On 02.12.22 12:03, David Hildenbrand wrote:
On 01.12.22 23:30, Andrew Morton wrote:
On Thu, 1 Dec 2022 16:42:52 +0100 David Hildenbrand <david@xxxxxxxxxx> wrote:
On 01.12.22 16:28, Peter Xu wrote:
I didn't reply here because I have already replied with the question in
previous version with a few attempts. Quotting myself:
https://lore.kernel.org/all/Y3KgYeMTdTM0FN5W@x1n/
The thing is recovering the pte into its original form is the
safest approach to me, so I think we need justification on why it's
always safe to set the write bit.
I've also got another longer email trying to explain why I think it's the
other way round to be justfied, rather than justifying removal of the write
bit for a read migration entry, here:
And I disagree for this patch that is supposed to fix this hunk:
@@ -243,11 +243,15 @@ static bool remove_migration_pte(struct page *page, struct vm_area_struct *vma,
entry = pte_to_swp_entry(*pvmw.pte);
if (is_write_migration_entry(entry))
pte = maybe_mkwrite(pte, vma);
+ else if (pte_swp_uffd_wp(*pvmw.pte))
+ pte = pte_mkuffd_wp(pte);
if (unlikely(is_zone_device_page(new))) {
if (is_device_private_page(new)) {
entry = make_device_private_entry(new, pte_write(pte));
pte = swp_entry_to_pte(entry);
+ if (pte_swp_uffd_wp(*pvmw.pte))
+ pte = pte_mkuffd_wp(pte);
}
}
David, I'm unclear on what you mean by the above. Can you please
expand?
There is really nothing to justify the other way around here.

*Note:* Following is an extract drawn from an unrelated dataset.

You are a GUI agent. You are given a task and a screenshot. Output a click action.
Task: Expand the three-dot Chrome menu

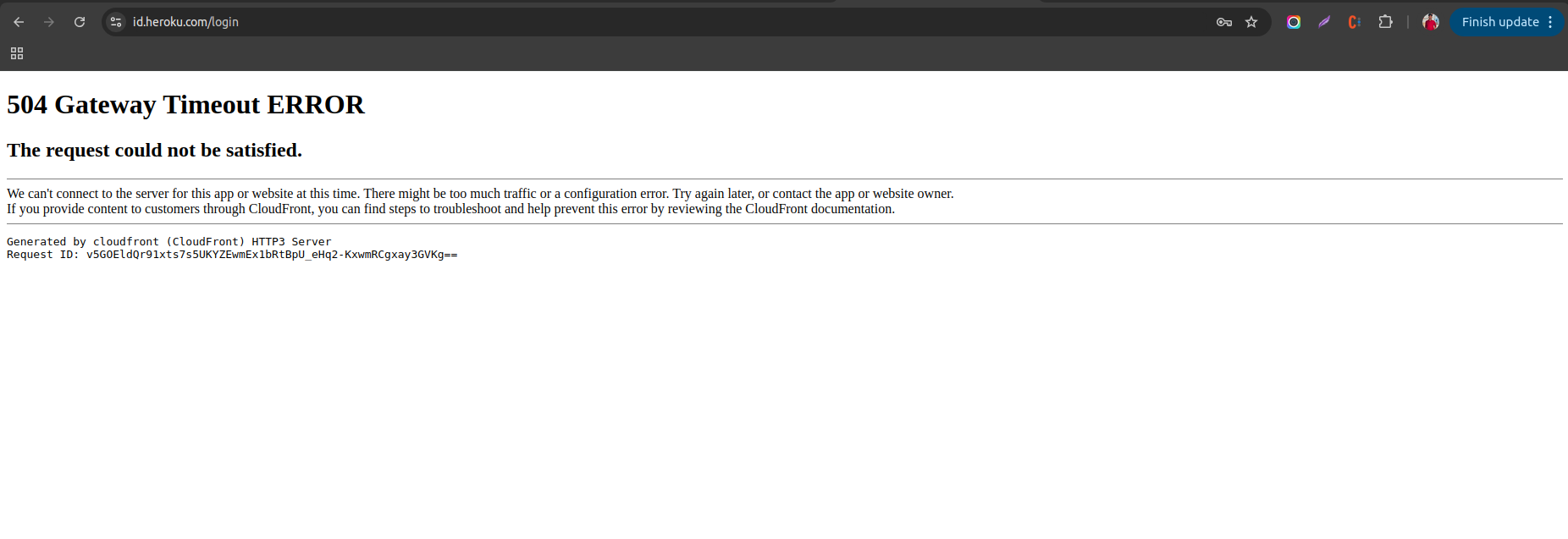click(x=1550, y=22)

If it's broken fix it independently and properly backport it independenty.
But we don't know about any such broken case.
I have no energy to spare to argue further ;)
This is a silent data loss bug, which is about as bad as it gets.
Under obscure conditions, fortunately. But please let's keep working
it. Let's aim for something minimal for backporting purposes. We can
revisit any cleanliness issues later.
Okay, you activated my energy reserves.
David, do you feel that the proposed fix will at least address the bug
without adverse side-effects?
Usually, when I suspect something is dodgy I unconsciously push back
harder than I usually would.
I just looked into the issue once again and realized that this patch
here (and also my alternative proposal) most likely tackles the
more-generic issue from the wrong direction. I found yet another such
bug (most probably two, just too lazy to write another reproducer).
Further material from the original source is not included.